UN food agency faces $750 million shortfall as it bids to feed world's hungry

18 April 2008

The recent drastic rise in food prices means the United Nations World Food Programme (WFP) now needs more than $750 million to meet its commitment to feed the world's 73 million hungry people this year.

In late February, WFP announced that it required an additional $500 million, on top of its original appeal for this year of $2.9 billion, to carry out its efforts, but surging food prices have led WFP to revise that figure upwards to $756 million.

The cost of rice in Thailand, for example, swelled from $460 per ton on 3 March to $780 five weeks later.

WFP warned that prices could rice even higher. “We are not looking at a picture anymore, we are watching a movie,” the agency's Christiane Berthiaume told reporters in Geneva today. To date, $900 million has been received towards WFP's original appeal.

In a related development, Brazilian President Luiz Inácio Lula da Silva has accepted an invitation from Jacques Diouf, Director-General of the UN Food and Agriculture Organization (FAO), to attend a summit on the topic of food security in Rome.

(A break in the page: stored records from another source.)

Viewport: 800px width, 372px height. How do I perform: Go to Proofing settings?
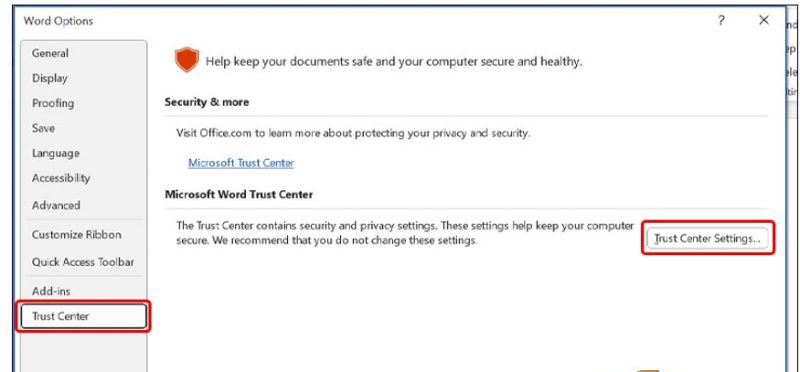[x=53, y=103]
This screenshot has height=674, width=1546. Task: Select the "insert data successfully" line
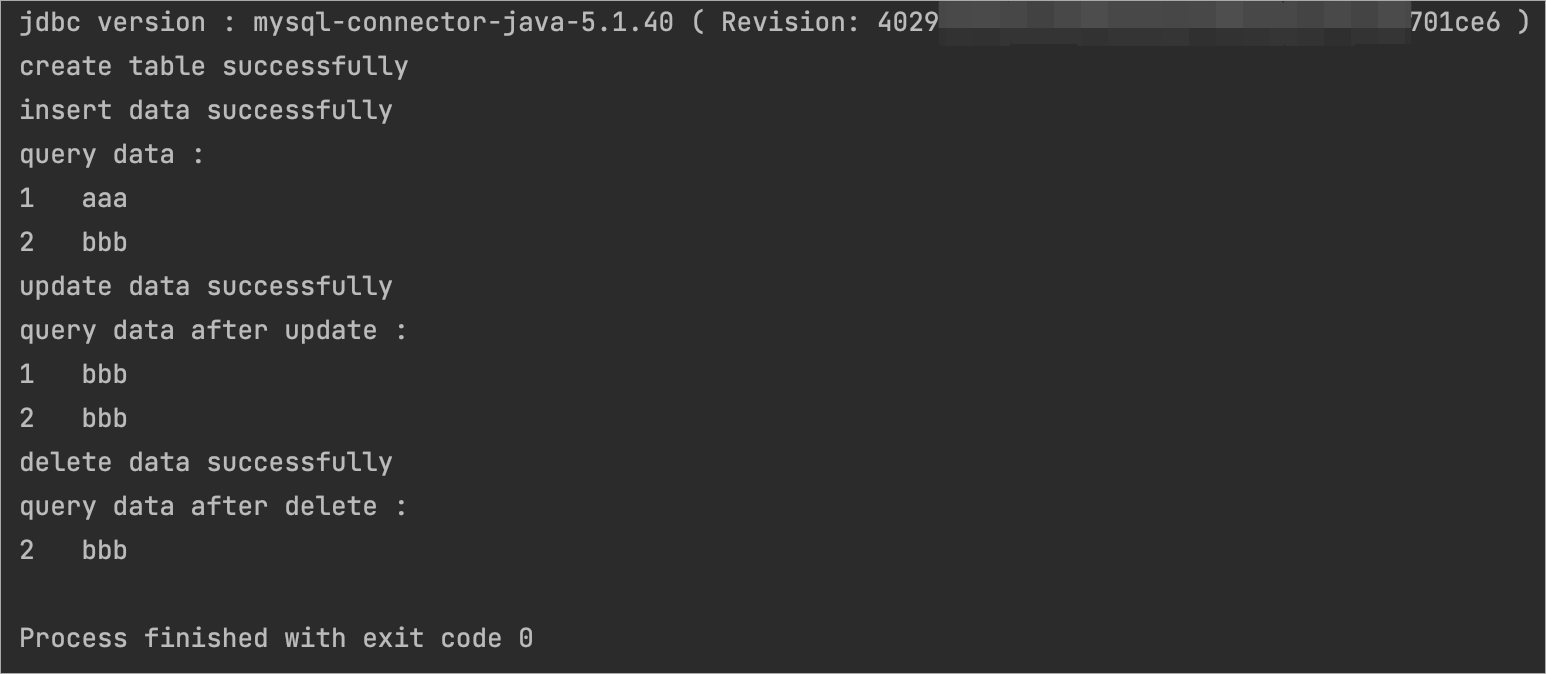tap(206, 110)
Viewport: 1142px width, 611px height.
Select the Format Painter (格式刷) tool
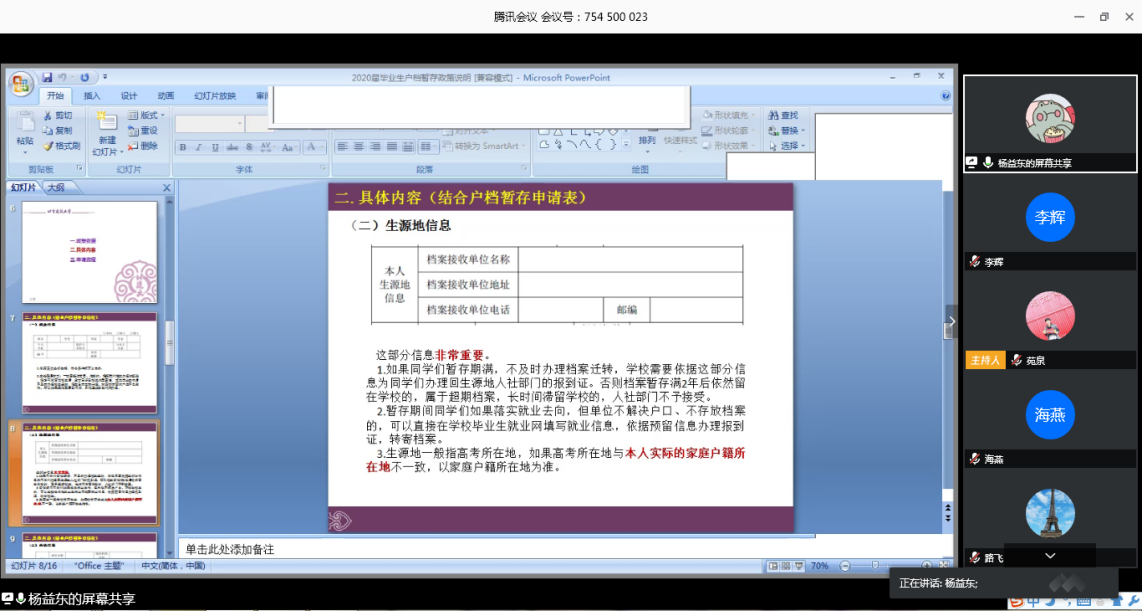click(61, 146)
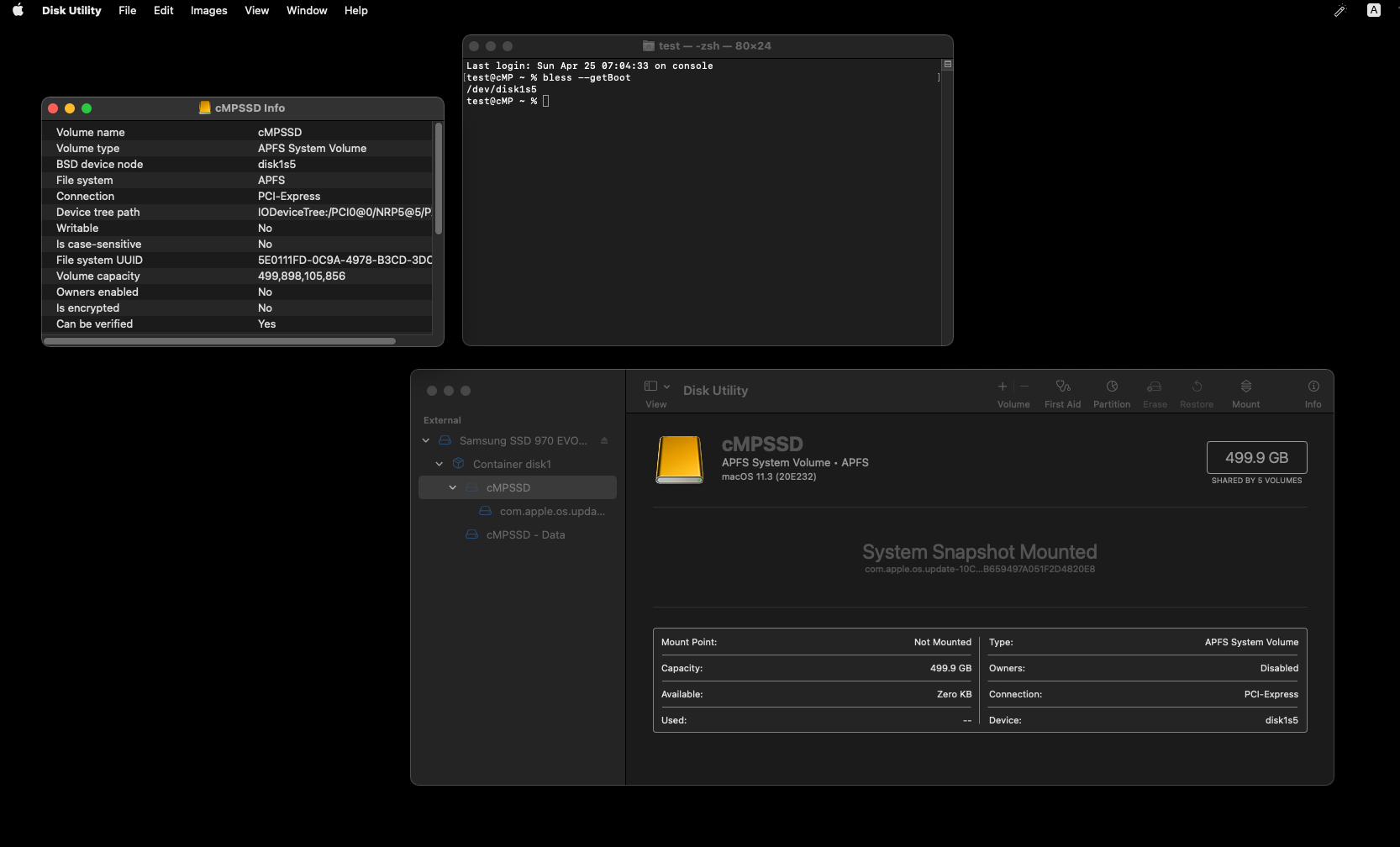Open the Partition tool

click(x=1111, y=387)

He confirmed his attendance today at the start of the 30th FAO Regional Conference for Latin America and the Caribbean, noting that the UN agency has a crucial role to play in tackling the issue.

The three-day event, which will start on 3 June at FAO Headquarters, “must take place in a rational manner, without being clouded by emotions or left or right-wing ideologies,” the President said. “We need scientific foundations so that people can discuss solutions to the crisis to offer to the world in years ahead.”

Dr. Diouf said the upcoming summit will be a “golden opportunity to adopt policies, strategies and programmes that will enable us to face the major challenges currently confronting us which, aside from the price surges, include the question of agricultural production, especially in poor countries.”